The first movement of Pergolesi’s Stabat mater sets to music the first three lines of the eponymous medieval sequence. They outline the main drama of the entire piece: Mary’s standing at the foot of the cross and beholding her Son’s crucified body.

Stabat mater dolorosa // The sorrowful mother was standing

juxta crucem lacrimosa, // close to the Cross, tearful,

dum pendebat fílius. // while the Son was hanging.

The musical structure of Pergolesi’s setting can be divided into two parts of roughly equal duration. Both parts of this binary form explore more or less the same musical material and exactly the same three lines of the text that I quoted above. Before the first part, there is also a purely instrumental introduction (without text) that anticipates some of the main material of the two parts that follow: its opening section (marked in red) reappears at the beginning of parts 1 and 2;

the closing phrase (in blue), too, reemerges in the exact same spot — at the end — of both main parts.

What differs is only the middle section: introduction offers one thematic block (in green), the first vocal part — another (in orange), whereas the second combines both (orange+green).

Still sounds confusing? Let us fill in these dry graphs and schemes with Pergolesi’s music (if the video below does not work, just click here).

There are several important thematic arcs in this musical ‘building’, some of which are fully explored in Satoko’s program: 1) all three parts (Intro+two vocal parts) start and end with the same musical material; 2) Introduction and the second vocal part have some common material in the middle section (green+blue complex); 3) finally, the two main parts share the same closing thematic block that is missing in the Introduction (yellow+blue).

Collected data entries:
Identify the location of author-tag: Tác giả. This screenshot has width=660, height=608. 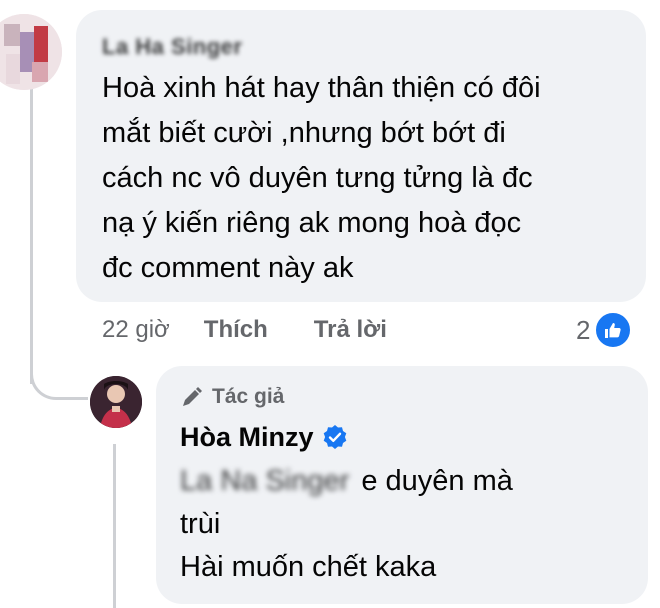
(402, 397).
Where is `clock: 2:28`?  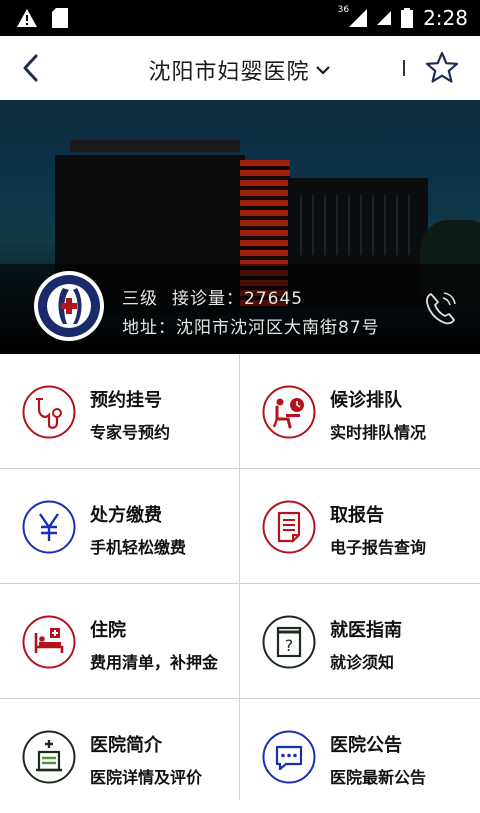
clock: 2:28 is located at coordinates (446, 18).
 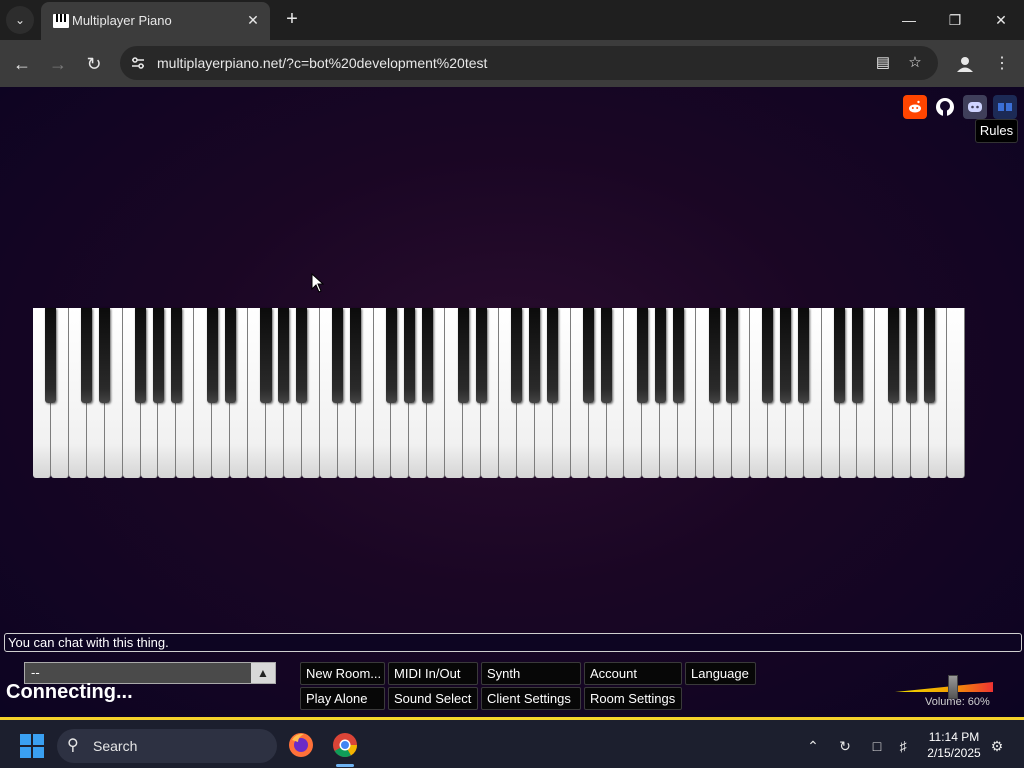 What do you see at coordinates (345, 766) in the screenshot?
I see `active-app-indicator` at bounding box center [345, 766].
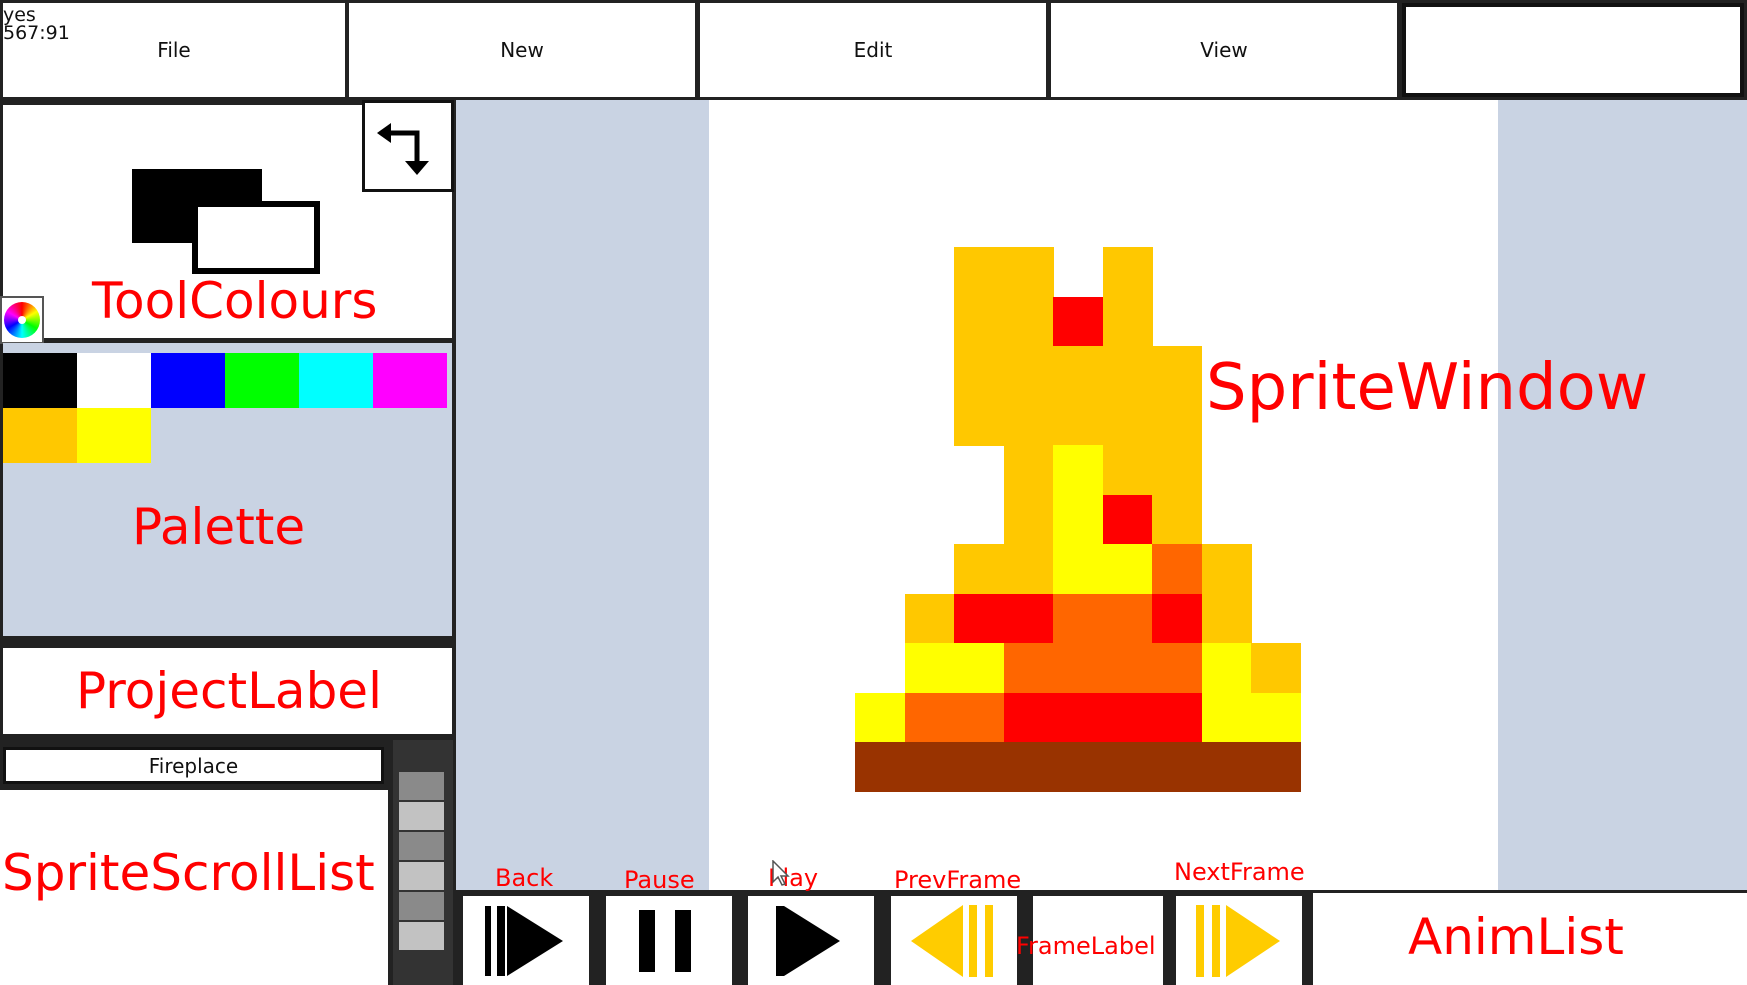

## Exercises to complete
1. Write out the passage on Pergolesi's Stabat mater word for word, from "Stabat mater dolorosa" up to and including "both main parts.".
2. Carry the piece on the first movement of Pergolesi's Stabat mater forward, starting right after its final sentence.

## Answers to the exercise
1.
Stabat mater dolorosa // The sorrowful mother was standing

juxta crucem lacrimosa, // close to the Cross, tearful,

dum pendebat fílius. // while the Son was hanging.

The musical structure of Pergolesi’s setting can be divided into two parts of roughly equal duration. Both parts of this binary form explore more or less the same musical material and exactly the same three lines of the text that I quoted above. Before the first part, there is also a purely instrumental introduction (without text) that anticipates some of the main material of the two parts that follow: its opening section (marked in red) reappears at the beginning of parts 1 and 2;

the closing phrase (in blue), too, reemerges in the exact same spot — at the end — of both main parts.

2.
Overall, the resulting shape of the entire structure is that of a circle, with the same musical motives reemerging again and again throughout the piece, just in a slightly shuffled order.

Part II: On choreographic form

A) In my end is my beginning: The circle

The circular shape of the whole musical structure is emphasised by the two similar poses at the very beginning and end. The program starts abruptly, in medias res, when Satoko starts skating towards the centre of the rink, with her hands stretched out to form a cross-like shape with her torso.  At the end, she kneels and turns 360 degrees on the ice — but the position of her hands and even fingers clearly echo the opening.

With this simple gesture, the skater creates a large-scale choreographic arc and closes the circle — and so does the music.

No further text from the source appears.